Voy dando la vuelta a la cabaña, sin acercarme mucho, y oigo unas voces. Mi corazón comienza a latir con fuerza. En la parte de detrás hay una zona de hierba sin árboles, y hay allí varias niñas jugando. Juegan a esos juegos de las niñas, que unen una especie de danza con una canción, aunque no entiendo las palabras que cantan, ni tampoco reconozco el juego. Deben de tener unos diez años. Algunas son rubias, otras tienen el pelo castaño o rojizo, una de ellas tiene el pelo negro. Llevan vestidos cortos de estilo antiguo, con bordados y diseños de flores, y medias largas de distintos colores.
—¡Hola! —digo para no asustarlas—. ¿Qué hacéis aquí?
Las niñas se detienen y me miran sobresaltadas. Una de ellas tiene algo en las manos. Lo sostiene con cuidado entre las dos palmas de las manos curvadas.
—¿Qué hacéis? —pregunto—. ¿Vivís por aquí?
La niña abre de pronto las manos liberando lo que encerraba en ellas.
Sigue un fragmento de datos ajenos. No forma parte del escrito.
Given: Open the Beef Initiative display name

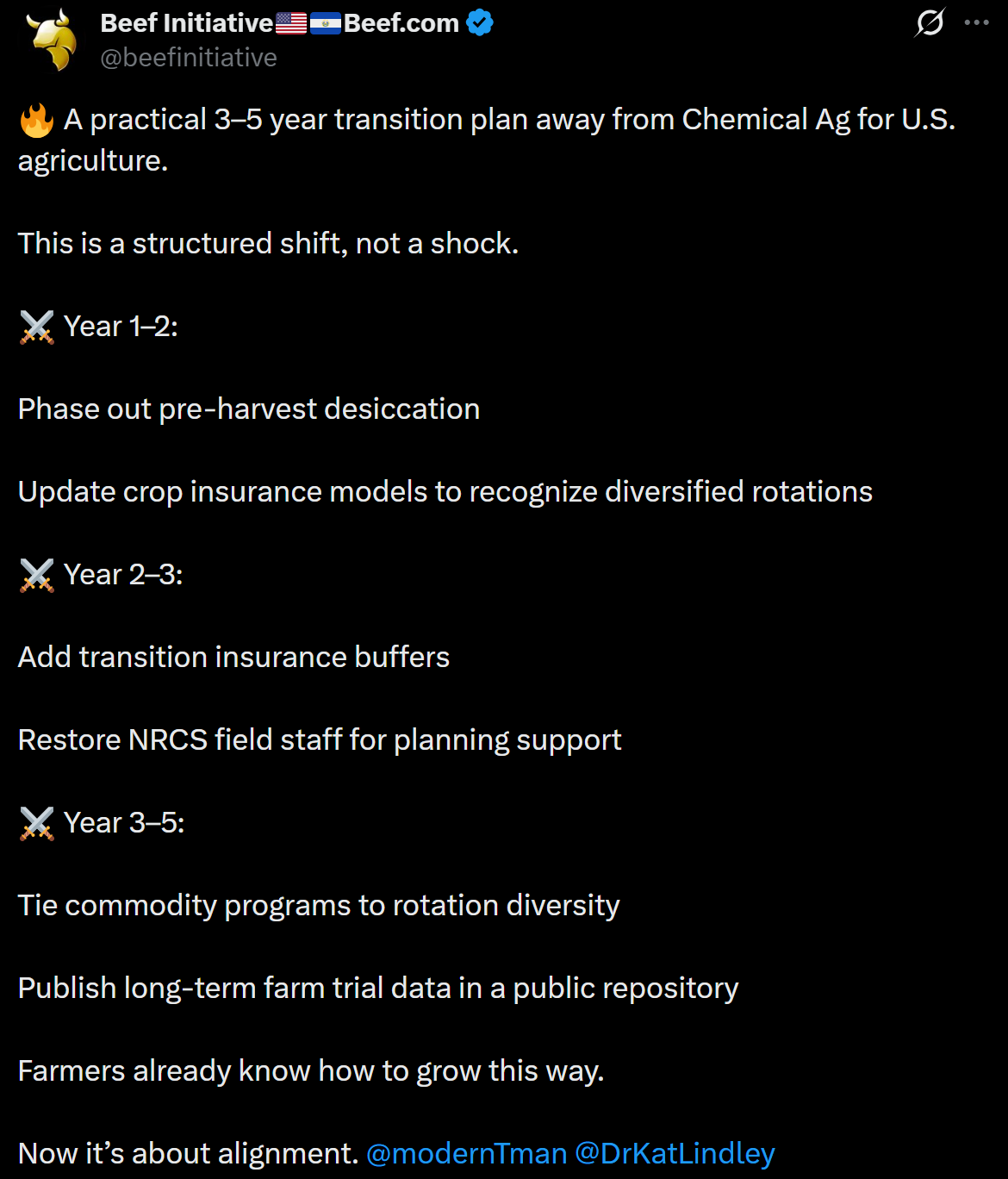Looking at the screenshot, I should point(187,23).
Se trata de una polilla grande y parda, que agita con fuerza las alas y desaparece volando torpemente en dirección a la cabaña. Otra de las niñas, la que tiene el cabello rojo, arranca una flor de la hierba y se acerca a mí.
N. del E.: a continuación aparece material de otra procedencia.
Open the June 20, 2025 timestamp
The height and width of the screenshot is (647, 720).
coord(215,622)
—Oh, un regalo —digo, intentando parecer amable.
Jamás he sabido hablar a los niños. No los entiendo y, como les sucede a muchos solteros, he de confesar que me dan un poco de miedo.
La niña se acerca y me entrega la flor. Es una amapola, pero una amapola extraña, porque tiene dos pétalos rojos y dos pétalos blancos. Creo que jamás he visto una amapola así.
—Gracias —digo cogiendo la flor.
—Guárdala —me dice la niña, haciéndome señas de que me la meta en el bolsillo de la camisa—. Guárdala bien.
Habla de una forma muy extraña, como cantando. Tiene un acento que no consigo distinguir.
—Ok, lo haré.
—Guárdala —dice la niña—, para dentro de cien años.
—¿Para dentro de cien años?
—Sí. Para dentro de cien años.
—Muy bien —digo.
La niña se aparta de mí caminando hacia atrás y sin dejar de mirarme con expresión grave. Luego, todas echan a correr y se pierden entre los árboles.
Tiro de las riendas de Aurelianus para hacer que se acerque un poco más a la cabaña, pero el animal no quiere moverse, y se queda con las patas clavadas en el suelo.
—¡Hola! —grito—. ¿Hay alguien ahí?
Pienso que la ventana se va a abrir de pronto y que va a aparecer allí Wade sonriendo y comiendo algo, una nuez, una manzana, una pera salvaje.
—¡Wade Erickson! —grito—. ¿Estás ahí?
El silencio de la naturaleza sigue a mis palabras, el coro de los insectos, los lejanos gritos de los pájaros, el rumor del viento en los árboles.
—¡Pohjola! —grito entonces, con un temblor de miedo en la voz—. ¡Aarvo Pohjola!
Nadie responde. Nada se mueve en la vieja cabaña.
Me alejo de allí, cabalgando lentamente. Paso tras paso de mi cabalgadura, siento cómo la cabaña y su influencia se alejan de mí. Siento la atracción poderosa de la cabaña, su fascinación, como un corazón oscuro que latiera en el centro del mundo, o quizá en la esquina del mundo, en el rincón del mundo lóbrego y oscuro. Todavía tengo la amapola en la mano. Me la meto en el bolsillo de la camisa con cuidado, diciéndome que al llegar a la Universidad la prensaré dentro de un libro para poder conservarla.